Hospitalist Smitha Chadaga, MD, associate chief of hospital medicine at Denver Health Medical Center, says that some hospitalists within her 28-physician academic group may have dialed back on their hours after a family leave.

“As long as we have a 60-day notice of a change in your FTE status, that’s OK,” Dr. Chadaga says. “FTE status often changes in an academic center because of the availability of research funding, so it’s something we’re familiar with.”

But according to William Ford Jr., MD, the section chief for the Cogent-HMG hospitalist practice with Philadelphia’s Temple University Health System, the flexibility traditionally built into academic practices is evaporating.

“Gone are the days when an academic physician could just see eight patients with residents,” Dr. Ford says. “Our academic physicians see those teaching patients, plus five private patients and four surgical comanagement patients.

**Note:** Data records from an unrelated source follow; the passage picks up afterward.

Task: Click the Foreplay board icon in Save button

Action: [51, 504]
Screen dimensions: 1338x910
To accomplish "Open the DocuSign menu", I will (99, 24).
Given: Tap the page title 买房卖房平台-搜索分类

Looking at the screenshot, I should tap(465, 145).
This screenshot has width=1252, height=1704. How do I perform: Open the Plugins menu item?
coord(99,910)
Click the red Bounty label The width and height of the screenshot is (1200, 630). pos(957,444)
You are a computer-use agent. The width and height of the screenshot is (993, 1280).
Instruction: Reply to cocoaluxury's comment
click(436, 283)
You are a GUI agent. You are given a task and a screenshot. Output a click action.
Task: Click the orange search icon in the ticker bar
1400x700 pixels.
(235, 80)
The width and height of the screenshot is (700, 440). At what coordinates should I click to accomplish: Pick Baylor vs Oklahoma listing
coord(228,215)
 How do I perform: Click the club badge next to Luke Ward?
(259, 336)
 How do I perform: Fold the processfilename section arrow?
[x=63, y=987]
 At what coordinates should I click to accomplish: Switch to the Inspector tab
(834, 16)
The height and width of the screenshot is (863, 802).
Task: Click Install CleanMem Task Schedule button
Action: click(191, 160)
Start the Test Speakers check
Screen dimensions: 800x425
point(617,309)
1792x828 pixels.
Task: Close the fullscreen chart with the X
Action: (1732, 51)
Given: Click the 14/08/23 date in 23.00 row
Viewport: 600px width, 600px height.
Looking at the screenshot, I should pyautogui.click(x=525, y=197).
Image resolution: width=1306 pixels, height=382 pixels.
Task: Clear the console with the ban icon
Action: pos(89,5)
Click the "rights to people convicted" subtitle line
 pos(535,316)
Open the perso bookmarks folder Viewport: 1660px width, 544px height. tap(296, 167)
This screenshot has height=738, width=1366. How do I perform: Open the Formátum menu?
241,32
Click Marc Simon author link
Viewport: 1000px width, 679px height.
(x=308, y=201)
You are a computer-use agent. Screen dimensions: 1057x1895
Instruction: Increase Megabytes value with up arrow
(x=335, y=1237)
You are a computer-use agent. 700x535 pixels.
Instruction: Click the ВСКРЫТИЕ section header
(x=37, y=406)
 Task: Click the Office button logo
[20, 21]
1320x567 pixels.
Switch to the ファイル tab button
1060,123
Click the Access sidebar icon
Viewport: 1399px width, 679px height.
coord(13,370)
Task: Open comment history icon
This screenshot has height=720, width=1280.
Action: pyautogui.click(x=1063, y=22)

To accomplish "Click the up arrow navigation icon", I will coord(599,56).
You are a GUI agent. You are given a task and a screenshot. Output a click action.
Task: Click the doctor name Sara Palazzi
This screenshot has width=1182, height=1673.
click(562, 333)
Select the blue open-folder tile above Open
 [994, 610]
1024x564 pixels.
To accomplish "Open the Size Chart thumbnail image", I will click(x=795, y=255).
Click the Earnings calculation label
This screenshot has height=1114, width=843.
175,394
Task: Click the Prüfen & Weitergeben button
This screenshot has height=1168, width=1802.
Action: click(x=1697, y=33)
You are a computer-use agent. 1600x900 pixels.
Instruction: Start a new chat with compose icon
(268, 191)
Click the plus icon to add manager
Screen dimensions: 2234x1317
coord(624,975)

To make the model work, their patient load is getting up there with private practice.”

To cover holes in the schedule, Dr. Ford relies on two internal, per-diem and part-time hospitalists who each do eight or nine shifts per month.
And far from heaping scorn on part-timers, Dr. Ford says they’re the answer to many of his scheduling problems. Both of the part-timers that he uses “one’s a woman hospitalist and one’s a man “are primary caregivers for their children, he says.

“I’d much rather hire two part-time doctors than one full-time one,” he says. “They’re much more beneficial to me in terms of picking up extra shifts.”